■ Materials provided ■
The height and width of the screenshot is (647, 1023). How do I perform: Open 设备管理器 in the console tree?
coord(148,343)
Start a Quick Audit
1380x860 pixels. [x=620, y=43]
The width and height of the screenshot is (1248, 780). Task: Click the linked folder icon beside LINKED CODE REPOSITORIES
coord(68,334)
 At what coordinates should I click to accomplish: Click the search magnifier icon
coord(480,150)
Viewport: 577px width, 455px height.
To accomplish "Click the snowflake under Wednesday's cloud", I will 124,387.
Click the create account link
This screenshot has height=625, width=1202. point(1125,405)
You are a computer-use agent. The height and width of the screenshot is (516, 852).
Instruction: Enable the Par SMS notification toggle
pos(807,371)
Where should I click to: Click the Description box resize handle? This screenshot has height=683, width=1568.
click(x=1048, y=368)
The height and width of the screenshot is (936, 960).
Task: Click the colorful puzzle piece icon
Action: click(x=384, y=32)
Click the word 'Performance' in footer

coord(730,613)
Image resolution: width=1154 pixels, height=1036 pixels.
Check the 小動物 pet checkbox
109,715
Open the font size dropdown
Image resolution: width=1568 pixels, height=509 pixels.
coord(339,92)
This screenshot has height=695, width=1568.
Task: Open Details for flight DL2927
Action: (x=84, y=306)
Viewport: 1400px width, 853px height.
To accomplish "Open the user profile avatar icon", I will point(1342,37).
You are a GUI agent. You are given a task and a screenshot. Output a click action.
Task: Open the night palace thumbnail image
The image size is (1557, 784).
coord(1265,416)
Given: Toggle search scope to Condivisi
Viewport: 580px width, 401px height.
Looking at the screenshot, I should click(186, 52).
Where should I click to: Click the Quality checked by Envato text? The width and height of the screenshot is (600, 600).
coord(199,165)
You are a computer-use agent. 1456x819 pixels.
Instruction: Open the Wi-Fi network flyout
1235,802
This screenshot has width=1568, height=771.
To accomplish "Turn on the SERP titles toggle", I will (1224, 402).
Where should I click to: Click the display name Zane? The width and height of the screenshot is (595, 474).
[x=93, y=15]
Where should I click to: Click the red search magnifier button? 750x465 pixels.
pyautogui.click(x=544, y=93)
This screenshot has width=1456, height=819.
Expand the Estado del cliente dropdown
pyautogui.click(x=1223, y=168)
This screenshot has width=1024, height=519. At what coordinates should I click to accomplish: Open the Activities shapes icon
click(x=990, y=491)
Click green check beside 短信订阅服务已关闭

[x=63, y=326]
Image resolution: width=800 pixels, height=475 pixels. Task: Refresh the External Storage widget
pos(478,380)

■ Problem details ■
Gather each line above that contains the string "should" and copy it out in full. Case counts, so include only matches whose capitalization is identical.

■ Complete output ■
 At what coordinates should I click to accomplish: Click the search magnifier icon
Where should I click to: Click the Description box resize handle? This screenshot has height=683, width=1568.
Looking at the screenshot, I should click(186, 52).
Where should I click to: Click the Quality checked by Envato text? The width and height of the screenshot is (600, 600).
Where should I click to: Click the display name Zane? The width and height of the screenshot is (595, 474).
Where should I click to: Click the red search magnifier button? 750x465 pixels.
This screenshot has width=1024, height=519. At what coordinates should I click to accomplish: Open the Activities shapes icon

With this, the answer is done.